Like many industries, the retail sector is currently riding the wave of hype surrounding GenAI, with eCommerce brands trialing to replace existing production processes. Yet, we observe an internal debate between the value that the technology brings (reduced costs and faster time to market to name a few), and the compromise brands feel they have to make on quality, often leading to long and difficult decision making processes, ultimately delaying the unlocking of the expected benefits of AI-powered production.
This is however a false binary. Brands don't have to choose between AI production and studios. They can and should do both, through a single pipeline. This is what healthy AI adoption looks like.
In 2026, the question isn't "should we use AI for visual production", but more, "which products should we shoot in studios, and which ones should we produce with AI".
AI-powered production is actually a new way to fight an old problem: scaling shooting throughput without costs shooting up.
The everlasting scale problem studios alone can't solve
Mid-size fashion retailers drop 5-10k new SKUs per season. Each SKU needs multiple visuals; on-model, packshot, detail, lifestyle and this across multiple channels with different specs. That's tens of thousands of assets per drop. We're not even talking about video, 3D assets or product descriptions.
Traditional production was designed for a world with fewer SKUs, and fewer channels. A world that could be Excel-powered. But there are never enough studio days, never enough models, and physical constraints at every step of the process when a brand needs to scale its visual production.
If there is a challenge around scaling, there isn't one about quality. Studios produce beautiful work, and remain the #1 way to produce high-quality and bespoke content to this day. It's an approach, a throughput and an economics problem, which is the reason AI entered the conversation in the first place: producing at scale is a major challenge and cost-center for brands.
What AI does well today
There is a detail the industry tends to overlook. AI outputs are predictions, and predictions can be wrong. AI works a lot of the time, and is an amazing lever to deliver high-volume and consistent production through a scalable process. Actually, AI-powered fashion visual production is now notoriously strong at:
- Product image to on-model visuals: this is the core Gen AI use case for fashion ecommerce. Using existing flatlays, mannequin shots or ghost mannequins for the production of on-model images is now a solved problem and the best way to unlock the expected benefits from AI.
- Automated post-production: Background removal, shadow generation, cropping to channel specs, color harmonization, skin retouching. Tasks that used to take a retoucher minutes per image now process in seconds across hundreds of images in parallel. This has been the expertise of AutoRetouch since launch.
- Video production from images: Turning static product images into short form PDP-ready video now allows brands to introduce video to new categories, or references that wouldn't have had videos before. It's a game changer in the world of production as videos are the most expensive and challenging asset to produce— yet the assets that make a real difference on PDP performance.

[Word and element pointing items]
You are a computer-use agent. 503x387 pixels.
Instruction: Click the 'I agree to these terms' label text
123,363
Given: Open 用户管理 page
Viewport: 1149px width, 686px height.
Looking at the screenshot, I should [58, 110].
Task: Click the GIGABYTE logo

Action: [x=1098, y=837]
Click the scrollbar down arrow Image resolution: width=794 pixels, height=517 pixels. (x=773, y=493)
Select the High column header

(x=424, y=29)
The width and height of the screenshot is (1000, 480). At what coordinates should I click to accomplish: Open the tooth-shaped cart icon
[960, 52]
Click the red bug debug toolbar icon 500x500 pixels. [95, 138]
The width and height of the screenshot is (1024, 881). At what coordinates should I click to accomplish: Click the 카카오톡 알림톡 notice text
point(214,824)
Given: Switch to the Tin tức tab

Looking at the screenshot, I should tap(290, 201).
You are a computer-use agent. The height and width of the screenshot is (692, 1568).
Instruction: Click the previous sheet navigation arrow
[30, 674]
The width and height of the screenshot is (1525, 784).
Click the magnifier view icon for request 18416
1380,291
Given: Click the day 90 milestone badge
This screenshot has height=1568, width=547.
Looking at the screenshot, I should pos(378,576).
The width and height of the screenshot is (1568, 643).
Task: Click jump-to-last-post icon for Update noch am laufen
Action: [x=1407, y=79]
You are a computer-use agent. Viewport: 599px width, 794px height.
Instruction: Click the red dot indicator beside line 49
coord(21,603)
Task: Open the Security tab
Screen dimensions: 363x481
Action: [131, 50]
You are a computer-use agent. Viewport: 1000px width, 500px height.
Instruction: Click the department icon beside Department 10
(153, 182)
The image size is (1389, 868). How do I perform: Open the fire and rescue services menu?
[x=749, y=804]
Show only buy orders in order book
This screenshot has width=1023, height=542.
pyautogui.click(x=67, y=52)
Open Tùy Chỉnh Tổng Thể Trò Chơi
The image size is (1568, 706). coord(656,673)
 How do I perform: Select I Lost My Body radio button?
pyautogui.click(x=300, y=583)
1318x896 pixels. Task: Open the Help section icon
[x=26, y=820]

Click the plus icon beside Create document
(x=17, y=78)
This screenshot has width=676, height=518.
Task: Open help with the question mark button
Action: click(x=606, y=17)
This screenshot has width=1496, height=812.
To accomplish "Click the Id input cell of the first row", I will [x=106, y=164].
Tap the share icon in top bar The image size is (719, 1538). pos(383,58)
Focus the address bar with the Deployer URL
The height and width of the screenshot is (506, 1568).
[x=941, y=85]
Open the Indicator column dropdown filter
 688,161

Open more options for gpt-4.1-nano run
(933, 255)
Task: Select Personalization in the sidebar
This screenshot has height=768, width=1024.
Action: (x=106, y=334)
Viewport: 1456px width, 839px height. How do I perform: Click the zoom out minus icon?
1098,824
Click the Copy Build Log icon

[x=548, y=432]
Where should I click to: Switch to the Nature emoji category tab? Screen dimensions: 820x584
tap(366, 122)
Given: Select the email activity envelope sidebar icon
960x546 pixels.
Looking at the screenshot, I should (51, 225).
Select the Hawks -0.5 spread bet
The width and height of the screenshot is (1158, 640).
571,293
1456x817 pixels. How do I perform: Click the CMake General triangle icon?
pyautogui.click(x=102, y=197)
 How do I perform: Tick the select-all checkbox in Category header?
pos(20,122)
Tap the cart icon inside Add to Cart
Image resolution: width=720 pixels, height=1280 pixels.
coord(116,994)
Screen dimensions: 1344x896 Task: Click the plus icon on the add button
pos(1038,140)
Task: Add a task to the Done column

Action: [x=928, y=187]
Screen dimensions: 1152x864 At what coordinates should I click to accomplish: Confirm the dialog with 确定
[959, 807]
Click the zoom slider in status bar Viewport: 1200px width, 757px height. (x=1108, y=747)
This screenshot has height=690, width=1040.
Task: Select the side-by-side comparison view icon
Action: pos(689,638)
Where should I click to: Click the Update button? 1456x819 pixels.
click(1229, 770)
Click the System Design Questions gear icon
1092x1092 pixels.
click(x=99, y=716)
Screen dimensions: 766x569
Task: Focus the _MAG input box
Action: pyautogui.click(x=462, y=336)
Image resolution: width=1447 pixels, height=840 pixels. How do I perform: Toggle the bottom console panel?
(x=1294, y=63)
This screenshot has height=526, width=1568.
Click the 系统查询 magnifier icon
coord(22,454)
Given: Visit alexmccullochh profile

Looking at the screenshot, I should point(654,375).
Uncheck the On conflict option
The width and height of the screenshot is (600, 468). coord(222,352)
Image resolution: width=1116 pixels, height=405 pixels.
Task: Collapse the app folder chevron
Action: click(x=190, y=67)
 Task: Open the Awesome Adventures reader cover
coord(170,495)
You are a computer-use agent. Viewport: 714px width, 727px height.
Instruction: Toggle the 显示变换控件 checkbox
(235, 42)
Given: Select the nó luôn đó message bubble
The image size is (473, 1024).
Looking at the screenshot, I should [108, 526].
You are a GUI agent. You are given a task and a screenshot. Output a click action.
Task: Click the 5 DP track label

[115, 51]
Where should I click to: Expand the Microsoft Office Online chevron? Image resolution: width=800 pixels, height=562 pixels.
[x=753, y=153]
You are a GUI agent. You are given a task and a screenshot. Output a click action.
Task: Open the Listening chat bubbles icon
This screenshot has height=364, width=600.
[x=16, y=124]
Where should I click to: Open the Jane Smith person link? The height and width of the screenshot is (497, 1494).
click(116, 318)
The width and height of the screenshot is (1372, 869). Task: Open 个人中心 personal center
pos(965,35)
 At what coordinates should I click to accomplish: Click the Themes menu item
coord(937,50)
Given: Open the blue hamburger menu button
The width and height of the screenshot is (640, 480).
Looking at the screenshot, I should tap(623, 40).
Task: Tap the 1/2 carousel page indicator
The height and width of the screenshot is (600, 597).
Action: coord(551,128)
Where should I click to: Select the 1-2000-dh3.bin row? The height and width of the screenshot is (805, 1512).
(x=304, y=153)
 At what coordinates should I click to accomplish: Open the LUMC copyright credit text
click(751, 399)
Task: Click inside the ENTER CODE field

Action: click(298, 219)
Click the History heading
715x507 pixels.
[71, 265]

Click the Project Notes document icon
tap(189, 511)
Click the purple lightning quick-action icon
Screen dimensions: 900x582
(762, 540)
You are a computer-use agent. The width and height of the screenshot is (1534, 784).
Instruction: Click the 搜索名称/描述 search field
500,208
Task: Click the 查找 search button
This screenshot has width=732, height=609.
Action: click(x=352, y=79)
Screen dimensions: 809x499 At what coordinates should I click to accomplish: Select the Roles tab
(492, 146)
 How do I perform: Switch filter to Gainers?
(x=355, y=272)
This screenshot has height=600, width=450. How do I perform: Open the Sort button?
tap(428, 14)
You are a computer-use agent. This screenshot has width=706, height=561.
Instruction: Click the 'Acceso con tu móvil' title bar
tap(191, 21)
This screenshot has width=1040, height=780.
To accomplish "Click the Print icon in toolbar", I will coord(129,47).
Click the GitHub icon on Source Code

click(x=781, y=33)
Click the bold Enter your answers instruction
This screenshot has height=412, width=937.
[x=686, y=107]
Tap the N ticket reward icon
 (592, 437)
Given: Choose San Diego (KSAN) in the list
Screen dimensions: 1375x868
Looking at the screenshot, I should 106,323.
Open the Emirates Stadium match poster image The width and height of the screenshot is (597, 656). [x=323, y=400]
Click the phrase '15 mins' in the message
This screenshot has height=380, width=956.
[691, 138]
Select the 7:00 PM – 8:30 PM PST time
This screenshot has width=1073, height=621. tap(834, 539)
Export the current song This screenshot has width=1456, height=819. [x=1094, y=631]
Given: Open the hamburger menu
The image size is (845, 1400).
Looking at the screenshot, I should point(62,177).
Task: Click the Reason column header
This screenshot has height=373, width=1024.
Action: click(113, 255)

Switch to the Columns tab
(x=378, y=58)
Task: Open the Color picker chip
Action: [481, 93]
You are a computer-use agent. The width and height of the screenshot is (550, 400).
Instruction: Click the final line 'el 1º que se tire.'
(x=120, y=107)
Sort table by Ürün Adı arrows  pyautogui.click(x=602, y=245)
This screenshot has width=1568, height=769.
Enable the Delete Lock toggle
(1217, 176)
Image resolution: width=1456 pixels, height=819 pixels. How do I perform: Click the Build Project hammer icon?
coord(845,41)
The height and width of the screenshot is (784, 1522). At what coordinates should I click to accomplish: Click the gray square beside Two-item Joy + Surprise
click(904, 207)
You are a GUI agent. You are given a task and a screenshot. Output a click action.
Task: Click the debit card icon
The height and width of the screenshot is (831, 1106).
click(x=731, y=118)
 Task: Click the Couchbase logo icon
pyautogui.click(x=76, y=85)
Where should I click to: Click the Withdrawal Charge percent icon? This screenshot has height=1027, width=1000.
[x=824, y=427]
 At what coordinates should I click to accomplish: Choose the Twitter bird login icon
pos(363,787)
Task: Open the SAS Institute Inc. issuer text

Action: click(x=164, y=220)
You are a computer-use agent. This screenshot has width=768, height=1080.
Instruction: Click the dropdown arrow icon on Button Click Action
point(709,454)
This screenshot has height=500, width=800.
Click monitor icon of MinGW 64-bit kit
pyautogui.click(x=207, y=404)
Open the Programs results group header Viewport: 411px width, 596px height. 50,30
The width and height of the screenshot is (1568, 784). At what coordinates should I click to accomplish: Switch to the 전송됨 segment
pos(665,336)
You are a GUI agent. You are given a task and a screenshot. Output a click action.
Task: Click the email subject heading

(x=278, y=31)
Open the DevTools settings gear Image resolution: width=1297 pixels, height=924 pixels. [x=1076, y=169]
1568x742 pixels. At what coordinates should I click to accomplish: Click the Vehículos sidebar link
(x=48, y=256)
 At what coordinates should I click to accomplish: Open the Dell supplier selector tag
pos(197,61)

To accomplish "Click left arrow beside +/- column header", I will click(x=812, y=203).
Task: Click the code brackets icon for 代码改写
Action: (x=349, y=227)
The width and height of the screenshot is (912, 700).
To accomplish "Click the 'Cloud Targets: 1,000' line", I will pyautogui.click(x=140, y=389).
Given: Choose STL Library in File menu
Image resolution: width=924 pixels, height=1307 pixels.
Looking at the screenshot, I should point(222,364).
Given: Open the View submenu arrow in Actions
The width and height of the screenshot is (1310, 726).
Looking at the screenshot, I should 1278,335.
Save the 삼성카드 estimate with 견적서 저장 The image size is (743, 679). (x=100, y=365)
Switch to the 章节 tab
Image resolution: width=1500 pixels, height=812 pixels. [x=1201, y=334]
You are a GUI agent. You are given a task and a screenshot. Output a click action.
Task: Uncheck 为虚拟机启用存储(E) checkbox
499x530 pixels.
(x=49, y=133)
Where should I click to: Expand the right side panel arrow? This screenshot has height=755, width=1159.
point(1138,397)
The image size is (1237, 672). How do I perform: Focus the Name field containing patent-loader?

Challenges
1. Transcribe the part of the article on AI visual production between "The everlasting scale" and "its visual production.", inclusive.
2. Answer these questions from the article on AI visual production:
(a) How many new SKUs do mid-size fashion retailers drop per season?
(b) What does the article say remains the #1 way to produce high-quality and bespoke content?
(c) Automated post-production has been the expertise of which company since launch?
3. List every post-production task the article on AI visual production names under automated post-production.
The items play no role in any of what is asked here.

Responses to the exercise
1.
The everlasting scale problem studios alone can't solve
Mid-size fashion retailers drop 5-10k new SKUs per season. Each SKU needs multiple visuals; on-model, packshot, detail, lifestyle and this across multiple channels with different specs. That's tens of thousands of assets per drop. We're not even talking about video, 3D assets or product descriptions.
Traditional production was designed for a world with fewer SKUs, and fewer channels. A world that could be Excel-powered. But there are never enough studio days, never enough models, and physical constraints at every step of the process when a brand needs to scale its visual production.

2.
(a) 5-10k
(b) Studios
(c) AutoRetouch

3.
Background removal
Shadow generation
Cropping to channel specs
Color harmonization
Skin retouching